La F1 de 2026 a séduit Alesi malgré les critiques

Le Français salue le spectacle malgré des débuts complexes

Auteur : Franck Drui
13 avril 2026 - 13:48
La F1 de 2026 a séduit Alesi malgré les critiques

Alors que les nouvelles règles techniques de 2026 continuent de diviser le paddock et les observateurs, Jean Alesi prend le contrepied des critiques et affiche un regard nettement plus positif sur l’évolution actuelle de la discipline.

Les trois premières manches de la saison ont confirmé que la Formule 1 reste au sommet du sport automobile, tout en révélant à quel point la philosophie des courses a changé. Entre récupération d’énergie, déploiement et phénomène de super clipping, de nouveaux paramètres dictent désormais la performance.

Ce bouleversement n’est pas sans susciter de vives réactions : une partie des fans de longue date se montre critique, tandis que les pilotes eux-mêmes sont divisés. Certains dénoncent ouvertement la direction prise par la discipline, et plusieurs figures du passé peinent à adhérer à cette nouvelle ère.

Jean Alesi faisait lui-même partie des sceptiques avant le début de saison. Mais son opinion a évolué après avoir vu les premières courses. Présent au Japon le matin du Grand Prix, l’ancien pilote aux 201 départs, deux pole positions, 32 podiums et une victoire, a livré son analyse.

"Lors des essais, nous avons vu beaucoup de problèmes techniques, parce que le système est très compliqué à exploiter, mais les courses sont tout simplement incroyables," confie-t-il à RN365.

"Avec tout ce que je lisais, tous les commentaires des pilotes, je me suis dit : ’OK, ça va être une catastrophe’. Mais quand j’ai vu la première course à la télévision en Australie, c’était tout le contraire."

"Nous ne pensions plus à la fiabilité. Ces deux dernières années, les voitures prenaient le départ et voyaient l’arrivée, sauf en cas d’accident. Maintenant, nous avons eu quelques voitures non fiables, parce que le système est, comme je l’ai dit, très nouveau pour le moment."

"J’aime regarder la Formule 1 et je suis sûr qu’ils trouveront le moyen de la rendre aussi fiable qu’avant."

Face aux premières tendances observées, les différentes parties prenantes, la FIA, la Formule 1, les équipes et les motoristes, vont profiter de la pause d’avril pour analyser les données issues des trois premières courses. Une première réunion est prévue le 9 avril, mais d’autres discussions devraient suivre avant la reprise à Miami. L’objectif sera d’identifier les domaines nécessitant des ajustements, qu’ils soient mineurs ou plus profonds.

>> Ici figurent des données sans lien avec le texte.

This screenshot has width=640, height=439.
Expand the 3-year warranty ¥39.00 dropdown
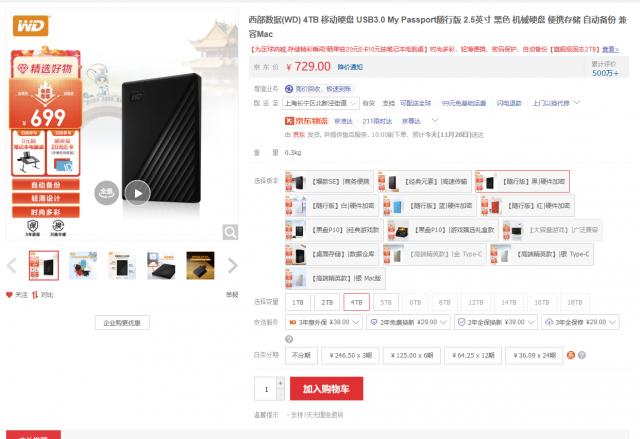point(324,322)
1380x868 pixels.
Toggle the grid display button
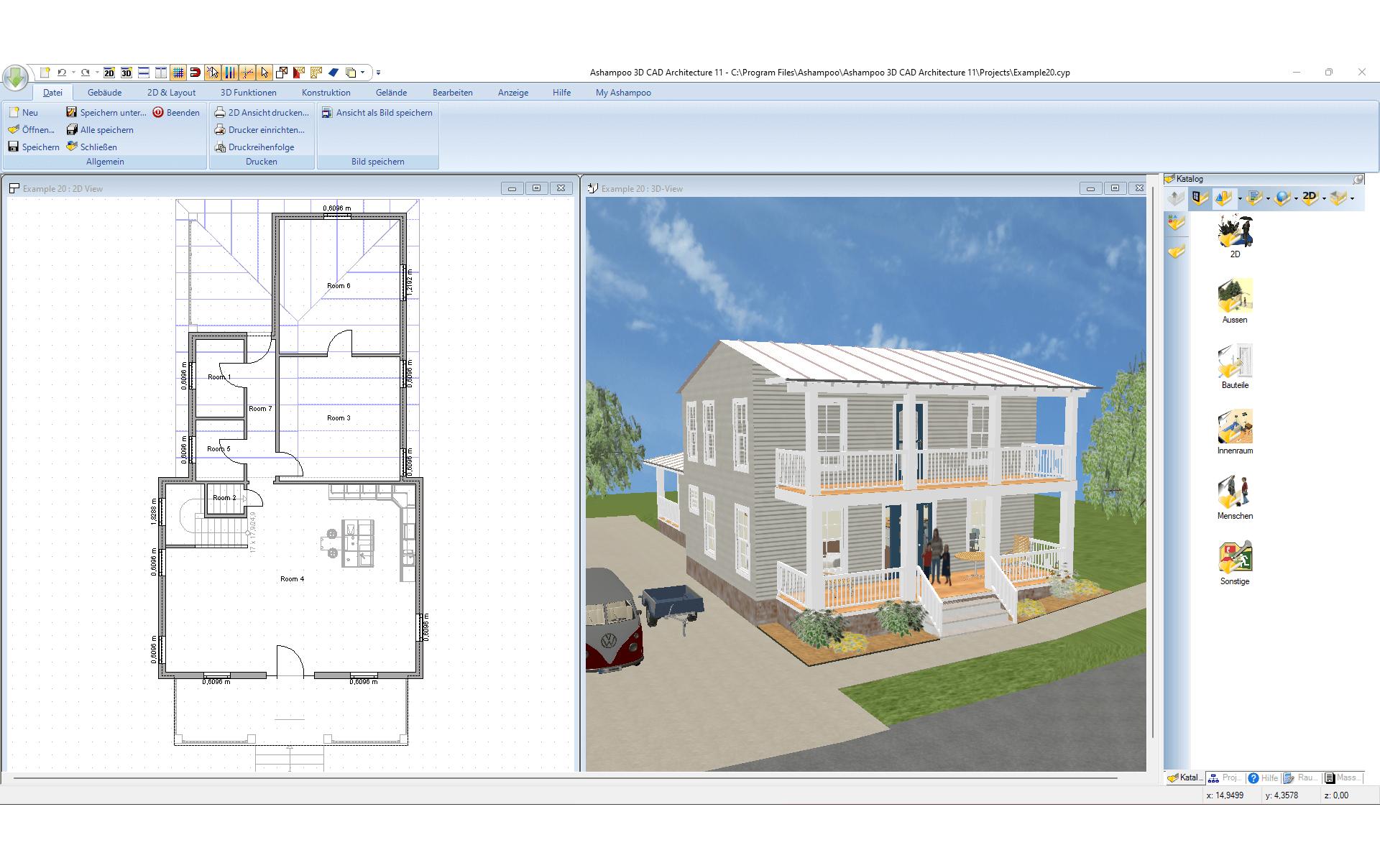[x=178, y=73]
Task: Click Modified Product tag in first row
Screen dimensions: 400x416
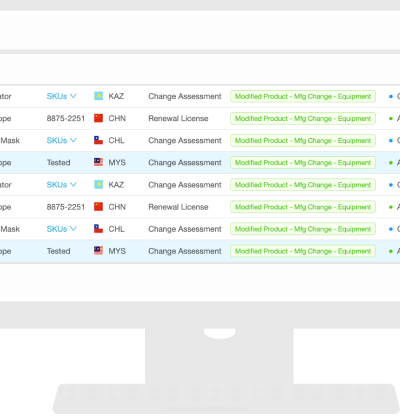Action: tap(303, 96)
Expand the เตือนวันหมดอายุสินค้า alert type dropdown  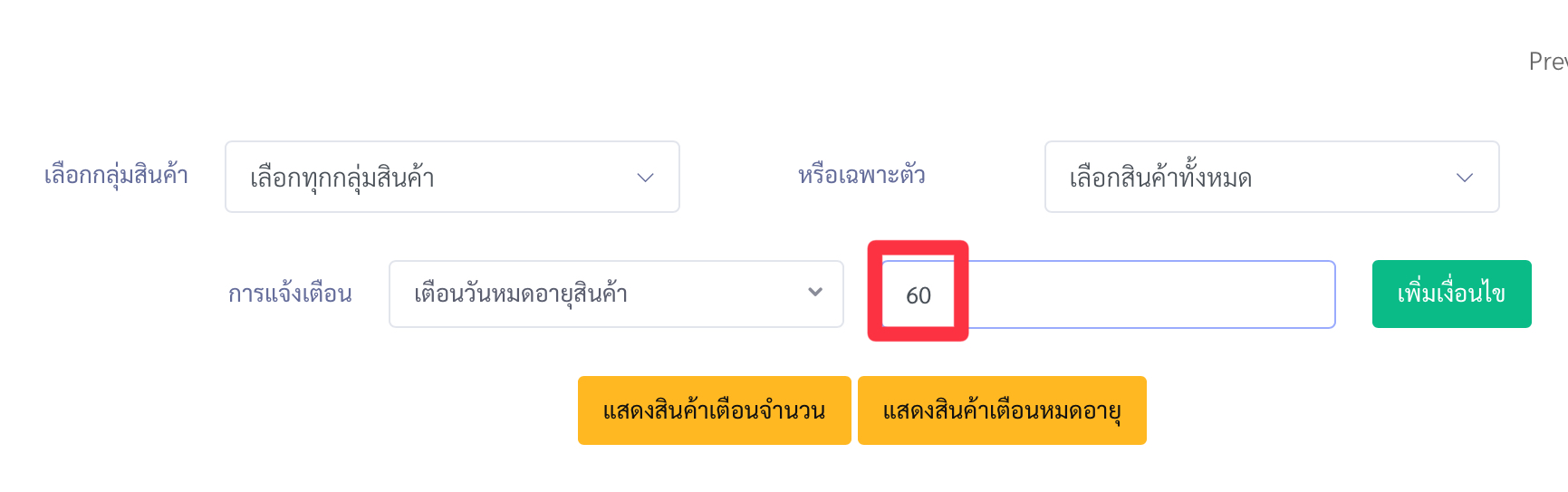616,294
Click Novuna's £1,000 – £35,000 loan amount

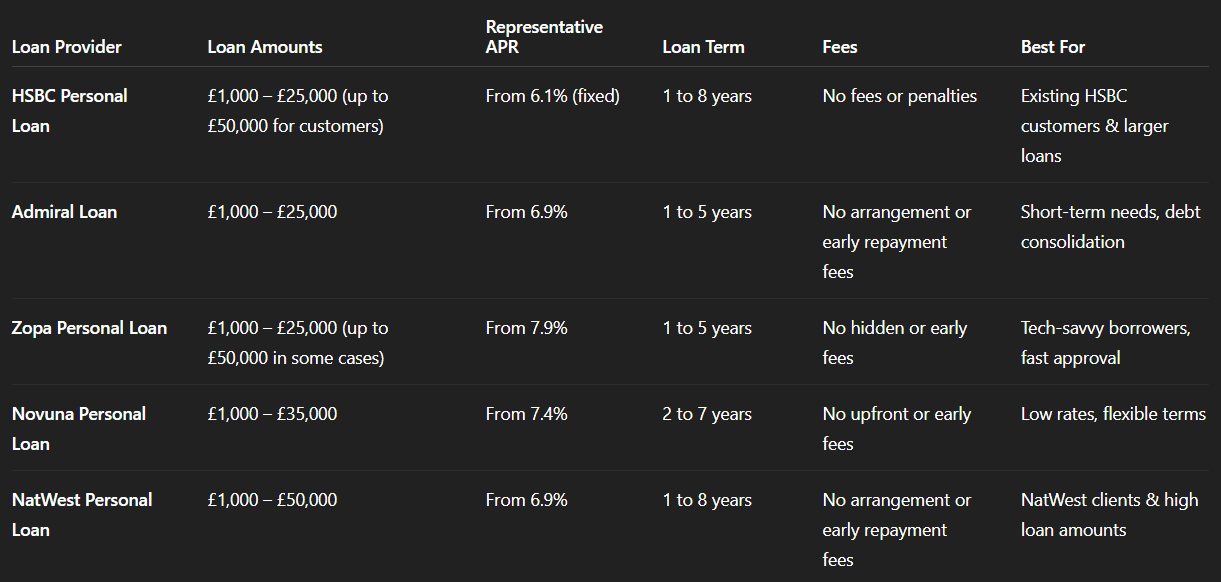[272, 414]
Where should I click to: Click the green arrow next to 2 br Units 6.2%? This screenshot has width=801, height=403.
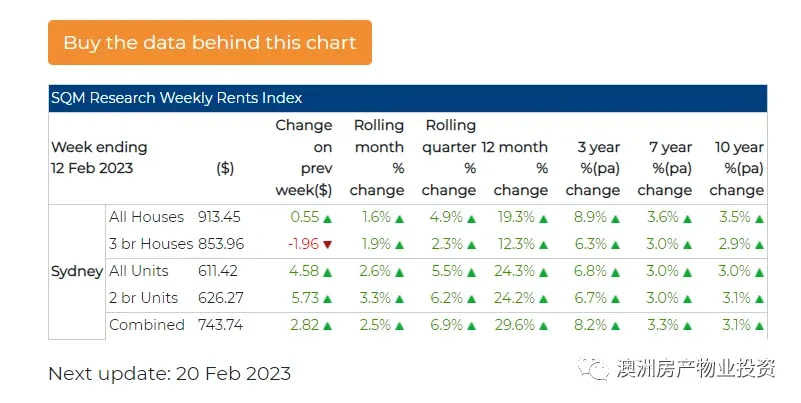pyautogui.click(x=472, y=299)
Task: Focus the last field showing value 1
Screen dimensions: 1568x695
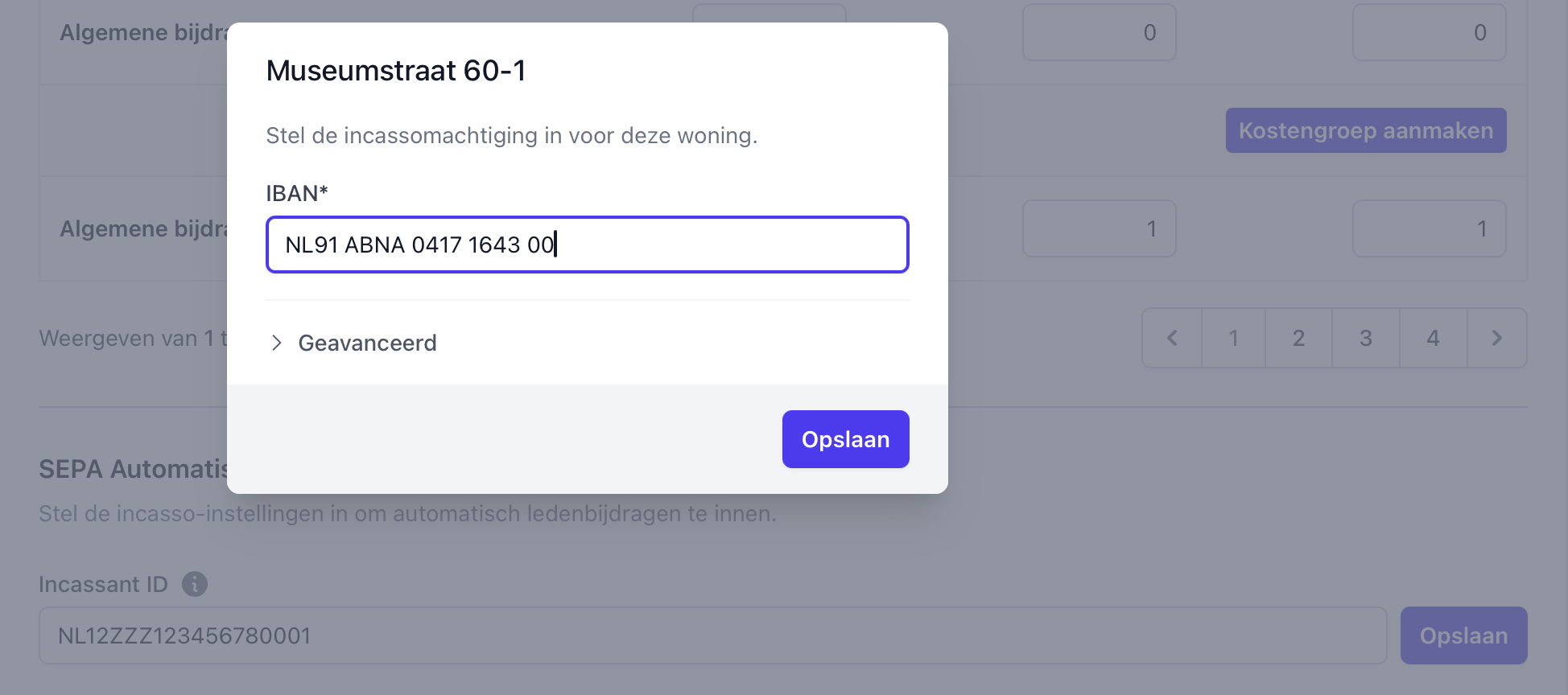Action: 1429,228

Ces débats interviennent alors que Mercedes a pris une nette avance en tête du championnat, au point que certains imaginent déjà une saison pliée et un duel interne pour le titre. Un scénario qu’Alesi refuse d’entériner.

"C’est encore très frais," tempère-t-il. "C’est comme ça maintenant, mais ça va changer. Aujourd’hui, on a l’impression que les qualifications sont moins importantes que la course, parce que certaines équipes parviennent à maximiser leur performance en qualifications, mais cela ne se reflète pas autant en course."

Il cite notamment l’exemple du Grand Prix de Chine : "Après les qualifications, on disait : ’Demain, en course, les Mercedes vont disparaître’. Ce n’est pas ce qui s’est passé. Ils ont gagné, mais il y a eu de la bagarre. À un moment de la course, George a dit à la radio : ’Ils sont plus rapides, c’est un problème pour moi’. Donc, au final, c’était une vraie lutte."

Parmi les détracteurs les plus virulents du règlement figure Max Verstappen, dont les critiques sont partagées par plusieurs pilotes, dont le champion du monde en titre Lando Norris. Le Néerlandais regrette notamment que la Formule 1 s’éloigne de ses valeurs traditionnelles de pilotage pur.

Alesi comprend ces réserves, sans pour autant les partager totalement. Il reconnaît lui-même qu’il aurait peut-être du mal à s’adapter à ces monoplaces modernes.

"En tant qu’ancien pilote de Formule 1, je ne serais pas capable de piloter cette voiture. J’ai 60 ans, et mes amis, qu’ils aient 50 ou 60 ans, ne pourraient même pas enchaîner deux tours."

"Vous savez quoi ? Ce n’est pas notre génération. Mais c’est toujours notre passion. En tant que passionné de Formule 1, j’aime la Formule 1 telle qu’elle est aujourd’hui. Si vous me demandez si j’aimerais piloter cette voiture, je ne sais pas."

"Ce que je sais, en revanche, c’est que c’est la technologie la plus avancée. Et quand je courais, je voulais toujours avoir la technologie la plus moderne dans ma voiture."